# Levco Stump Grinders



## bradsully (Jun 14, 2005)

Can anyone tell me where i could get teeth for a levco stump grinder? I've heard they are out of business but is there another company making replacement parts? Any help would be much appriciated.
Thanks


----------



## Koa Man (Jun 16, 2005)

Larry White has parts and teeth, or at least did when I contacted them a few years ago.
White's Machining & Tool Svc
1459 Hwy 163
Wynne, AR 72396
(870) 238-9151

For teeth only, Leonardi has them also.


----------



## bradsully (Jun 29, 2005)

i tried calling this number but it was someones house, could you have mis printed it.


----------



## Koa Man (Jun 30, 2005)

I copied and pasted the address and phone number from my MS Outlook contacts.
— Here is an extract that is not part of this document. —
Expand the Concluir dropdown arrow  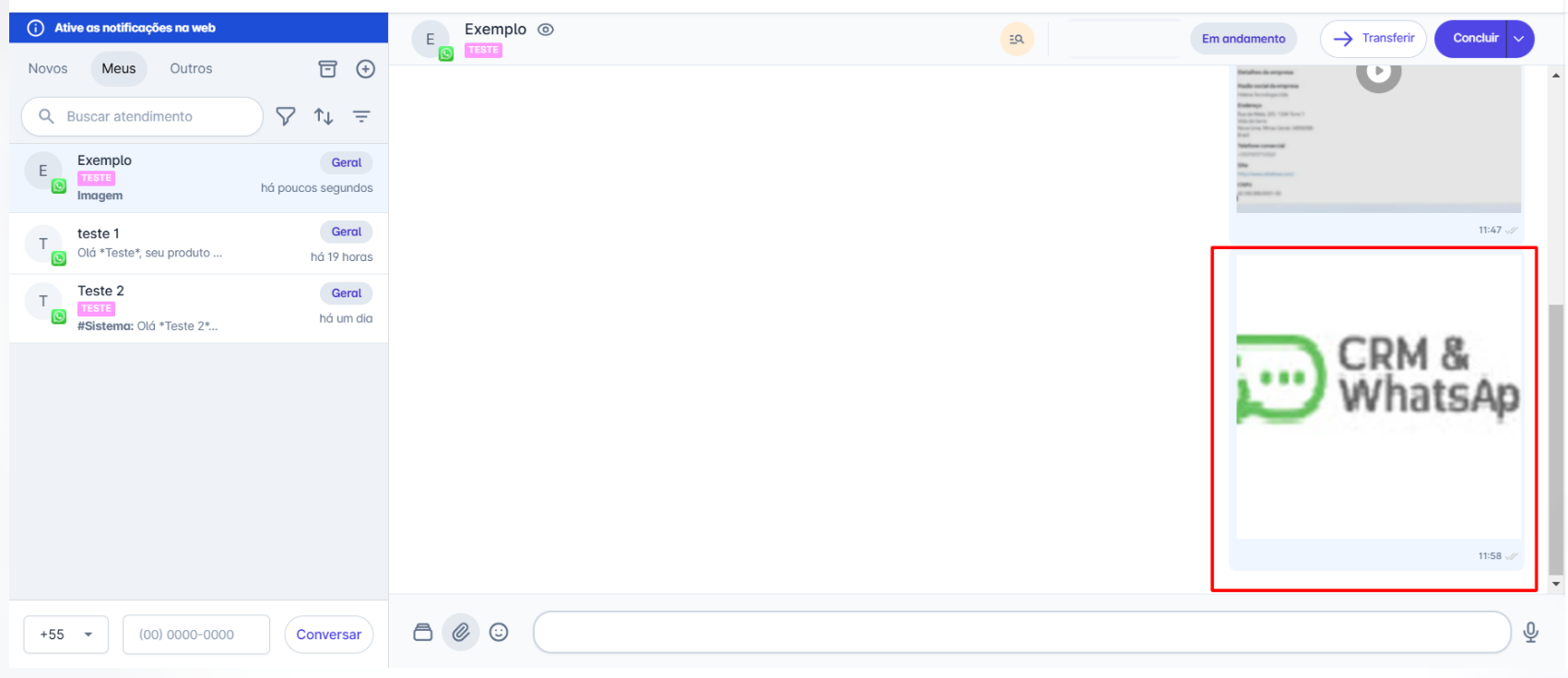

I am pretty sure it was right. Maybe he went out of business or retired. Leonardi still makes teeth. Levco teeth are listed on their website.
http://www.leonardimfg.com/Teeth.html


----------



## Stumper (Jul 2, 2005)

Brad,-Yes it Mr. White's house. Larry was the Foreman for Levco. When the owner shut it down he allowed Larry to take over the tooth business. It has been over a year since my Dad ordered from him but he was active at that time-In Fact he actually helped my Dad put a new engine in his HD45-. If you can't reach Mr White, I have always found Leonardi excellent to deal with.


----------